I smiled a watery smile. “Don’t call me that.”

“That’s my girl,” he said softly, brushing my tears away with his thumbs. His hands were warm, and I felt my stomach drop from feeling alone, like he was growing hotter by the second, burning my skin. What I really needed was that connection that we had, how our bodies lined up and fit together, how we were two puzzle pieces that interlocked without being forced.

“Wes, I need you.”

“I’m right here,” he whispered before his lips crushed against mine, kissing me like it’d be our last kiss, like this was all that was left of us, this last moment. We always made love like the world was ending, like there’d never be another chance to be together, but we’d never had a kiss like this—where the world fell away like burnt pieces of paper, crumbling and turning to dust as we concentrated on nothing but these lips, these hungry, aching lips.

We fell into bed together, tangled limbs and a soul-consuming kiss that burned up inside, setting us ablaze like a roaring wildfire. I tugged his shirt off his body, and he ran his hands along my stomach, making me flinch. I was acutely aware that without sex, he was already inside of me, a part of him growing and needing me in a way that the real Wes never could. I was terrified.

Wes looked hurt when I untangled myself from him and got out of bed, rising to my feet.

“Celine?”

“I-I have to go.”

He reached out, catching my wrist in his hand. He tugged and I fell into his lap.

“Something’s up,” he said. “I want to know what it is. Now.”
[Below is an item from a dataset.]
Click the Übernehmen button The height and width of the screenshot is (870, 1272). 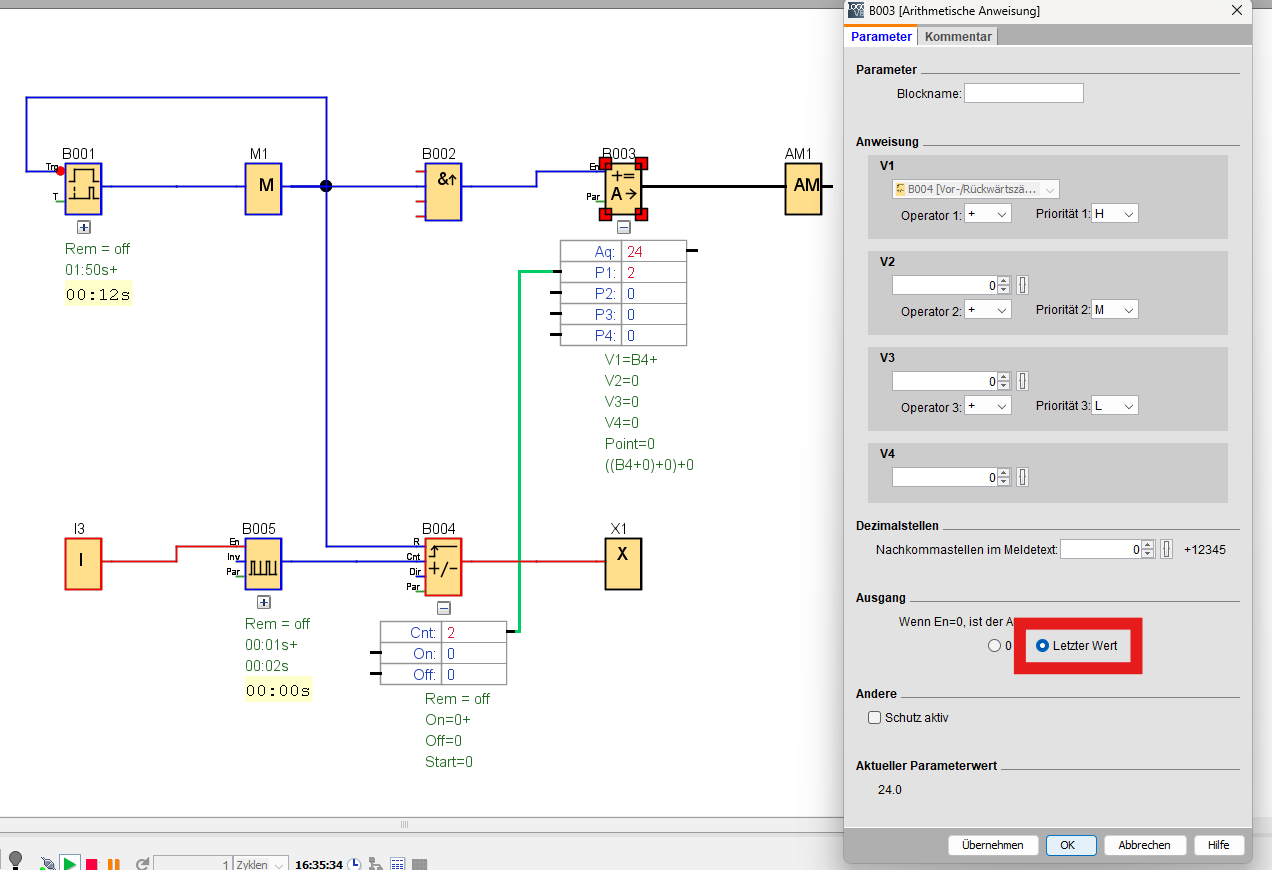click(992, 845)

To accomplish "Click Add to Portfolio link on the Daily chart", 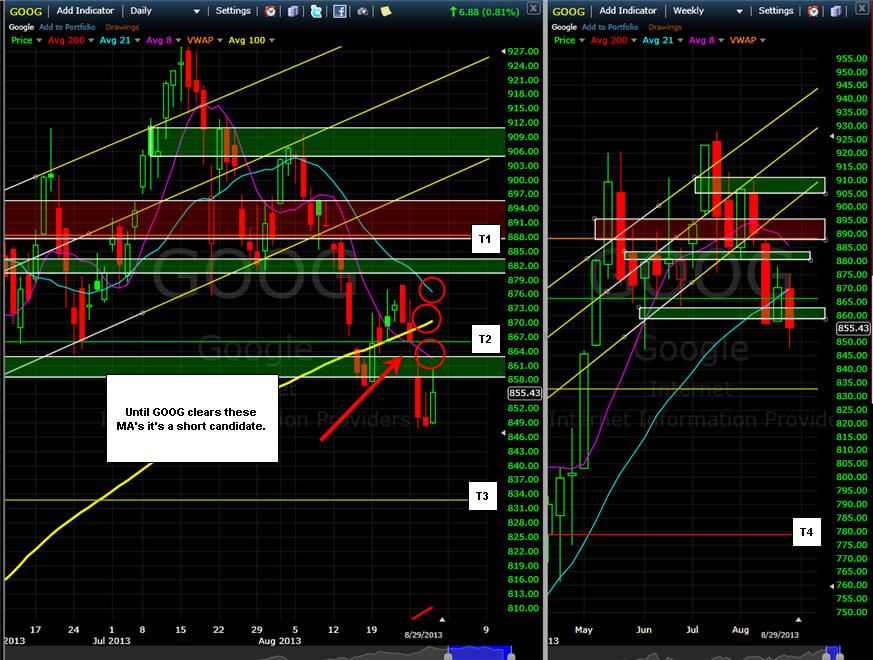I will [67, 27].
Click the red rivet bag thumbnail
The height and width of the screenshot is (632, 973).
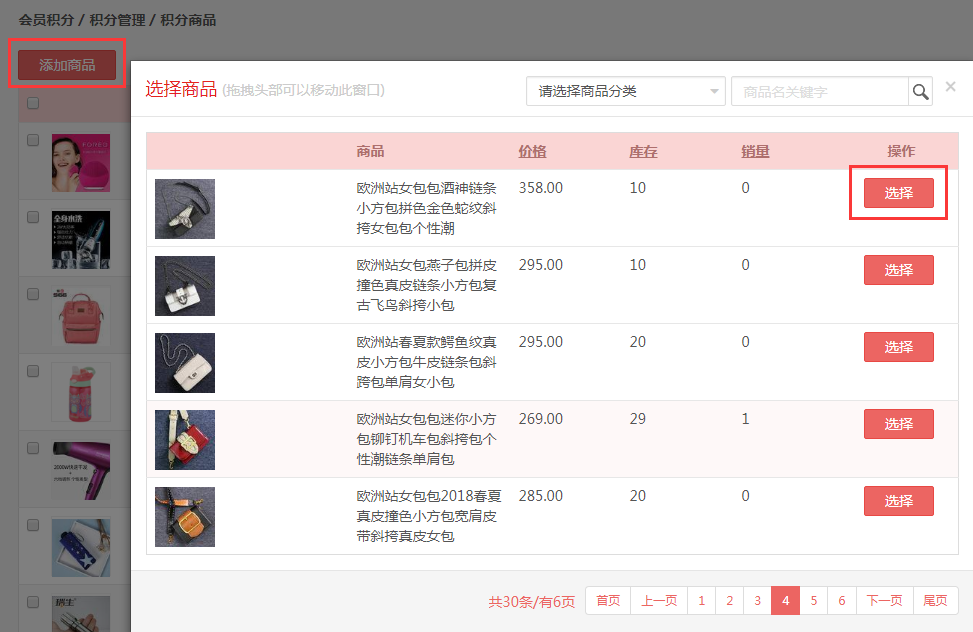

“It’s none of your business,” I lied. It was absolutely his business. As the saying goes, it takes two to tango, and we’d tangoed like a couple of teenagers. Now I was in this mess and I couldn’t even tell him. It wasn’t fucking fair, but I cared about Wes more than I cared about what kind of shit I’d be knee-deep in now that I was carrying his child. Women always get stuck with the short end of the stick. A guy could just fuck a girl, live that brief moment of bliss, emptying himself inside of her, and what about the woman? She’d have the confusion, the fear, the loneliness because no one—no one—but her knew what it was like to be fucked over like this.